(Word and item position data)
"""

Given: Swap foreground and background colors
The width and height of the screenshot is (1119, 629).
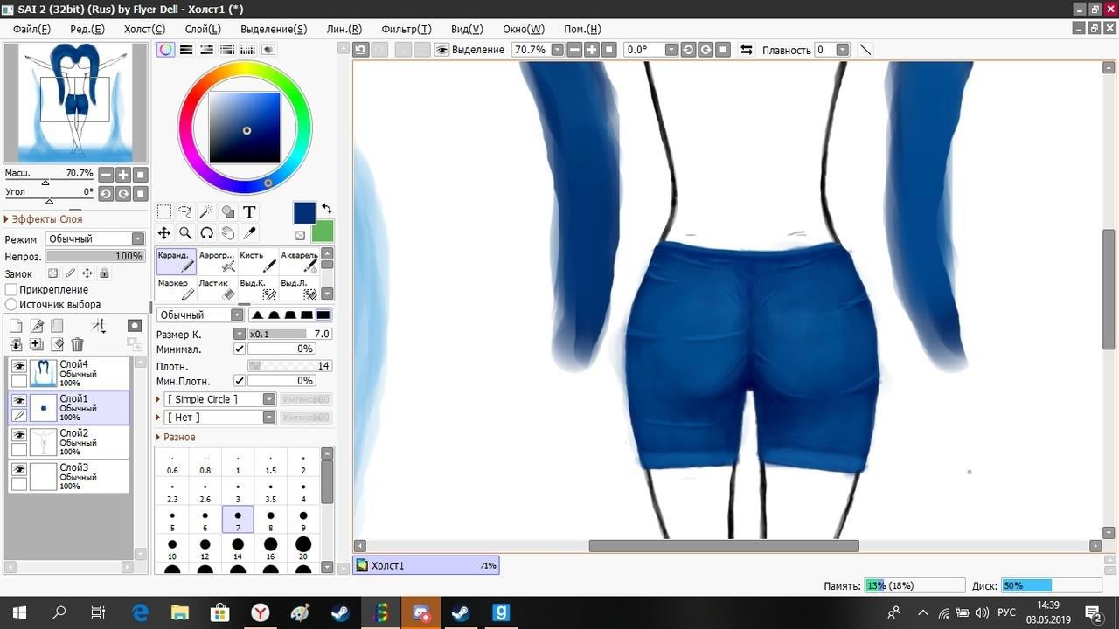Looking at the screenshot, I should (x=326, y=209).
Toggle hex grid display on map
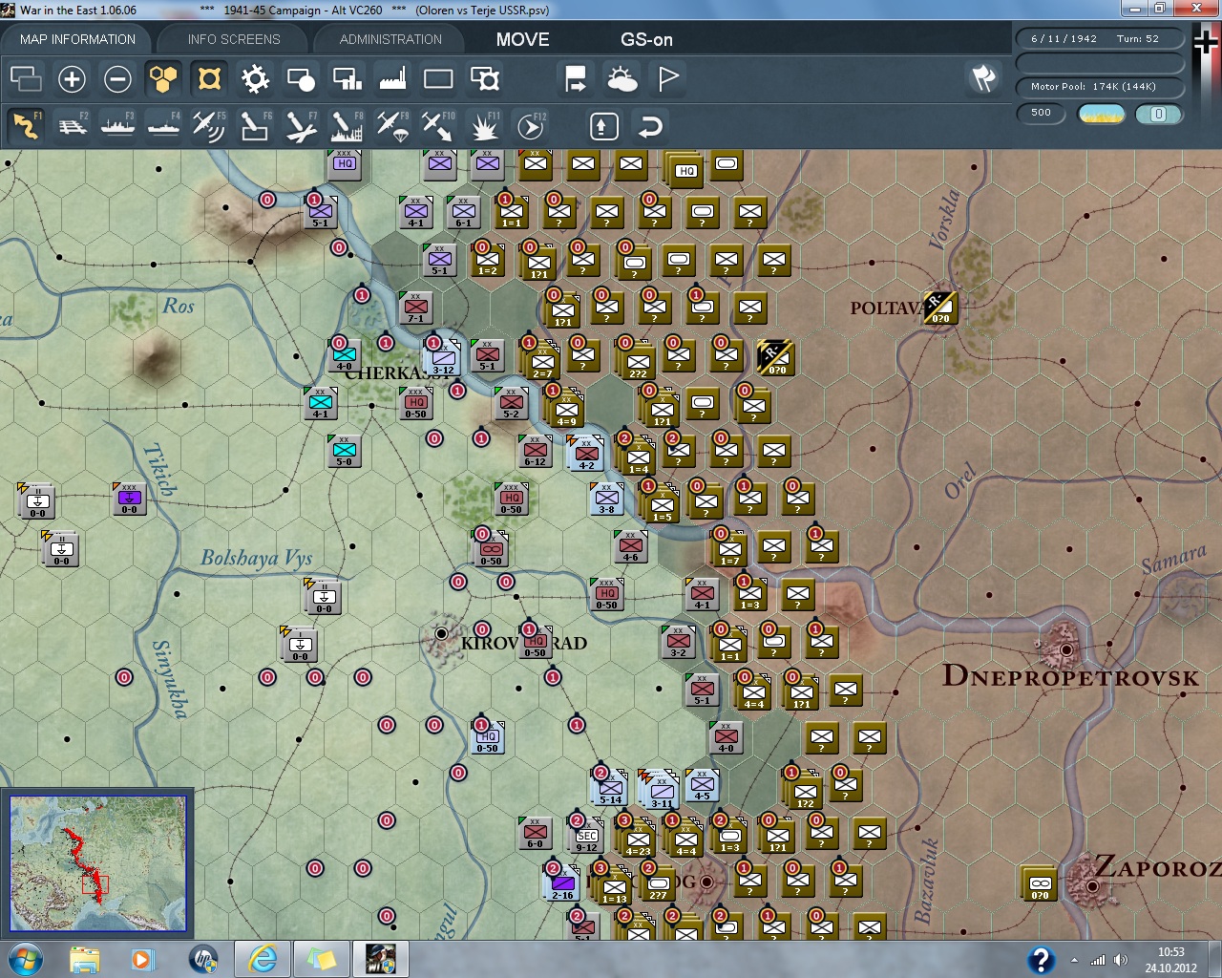The image size is (1222, 978). coord(163,79)
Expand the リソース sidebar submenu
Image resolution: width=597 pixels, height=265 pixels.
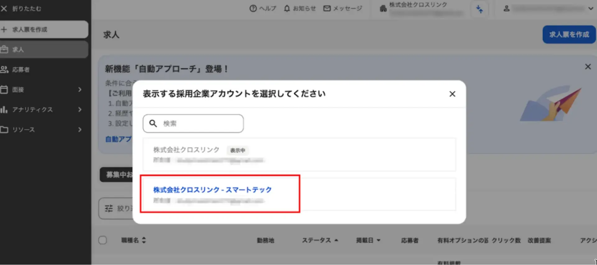tap(80, 130)
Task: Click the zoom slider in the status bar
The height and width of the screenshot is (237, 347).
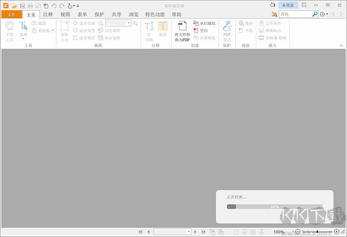Action: (318, 232)
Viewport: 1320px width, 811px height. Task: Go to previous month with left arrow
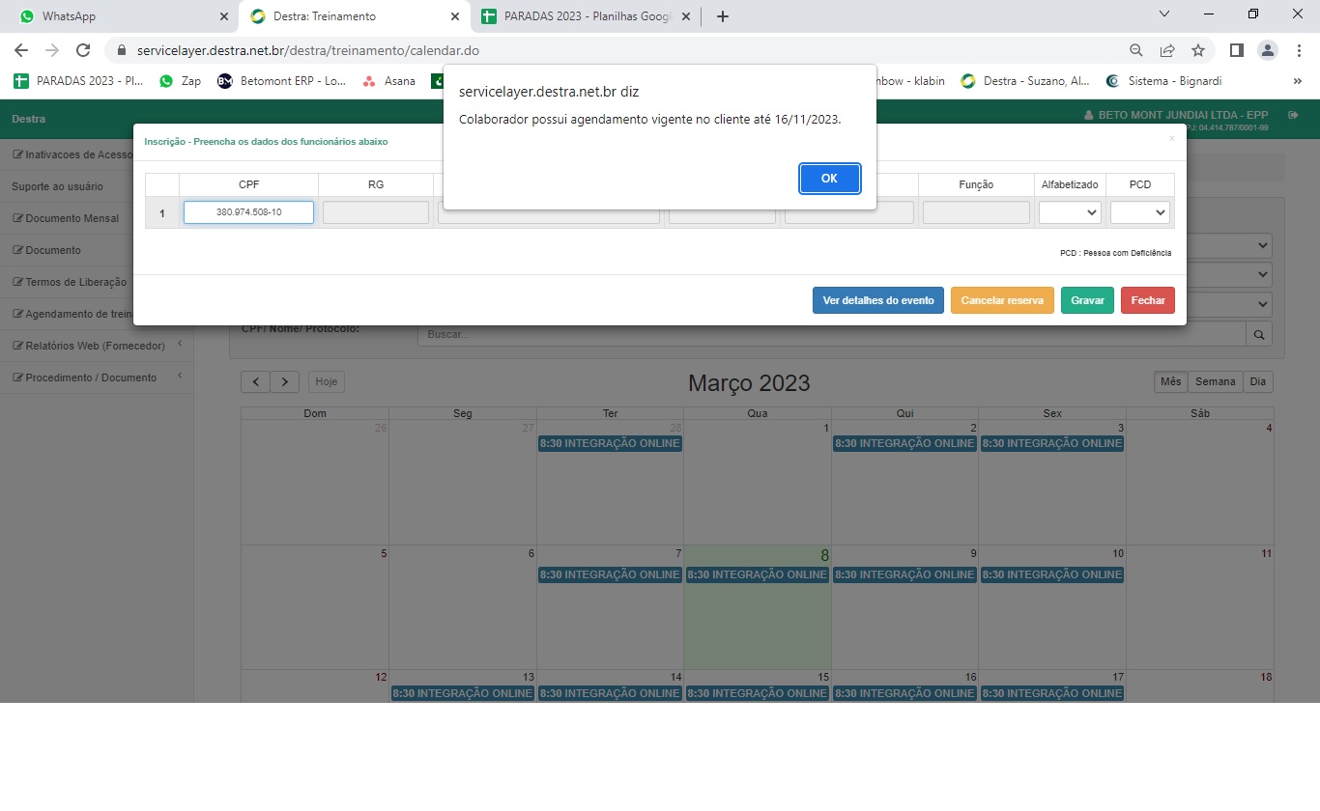point(255,381)
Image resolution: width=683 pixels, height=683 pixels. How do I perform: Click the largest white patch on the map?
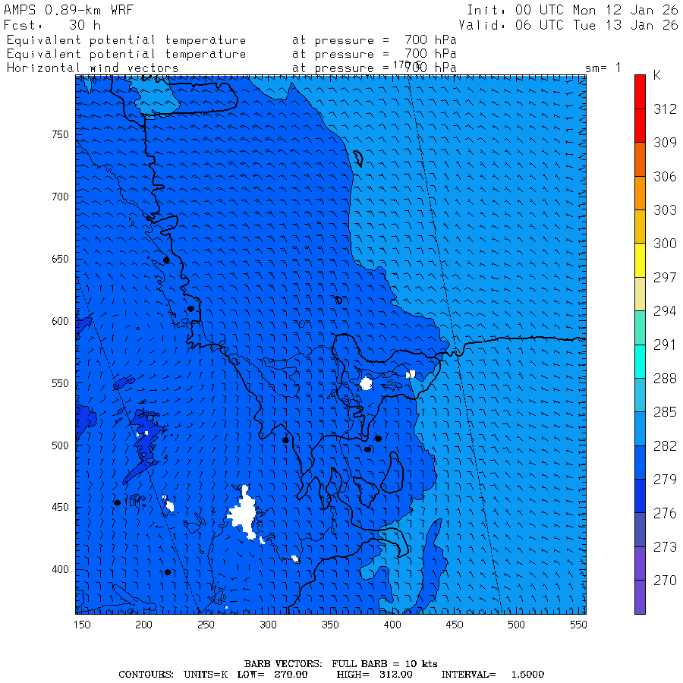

"""

GIVEN PROBLEM
Copy out every line of the items above word for word, but leave out the pictures.

RESULT OF THE EXERCISE
Given: Swap foreground and background colors
The width and height of the screenshot is (1119, 629).
Looking at the screenshot, I should (x=326, y=209).
Toggle hex grid display on map
The image size is (1222, 978). coord(163,79)
Expand the リソース sidebar submenu
Image resolution: width=597 pixels, height=265 pixels.
tap(80, 130)
Task: Click the zoom slider in the status bar
The height and width of the screenshot is (237, 347).
Action: (318, 232)
Viewport: 1320px width, 811px height. Task: Go to previous month with left arrow
point(255,381)
Image resolution: width=683 pixels, height=683 pixels. How do I perform: Click the largest white patch on the map?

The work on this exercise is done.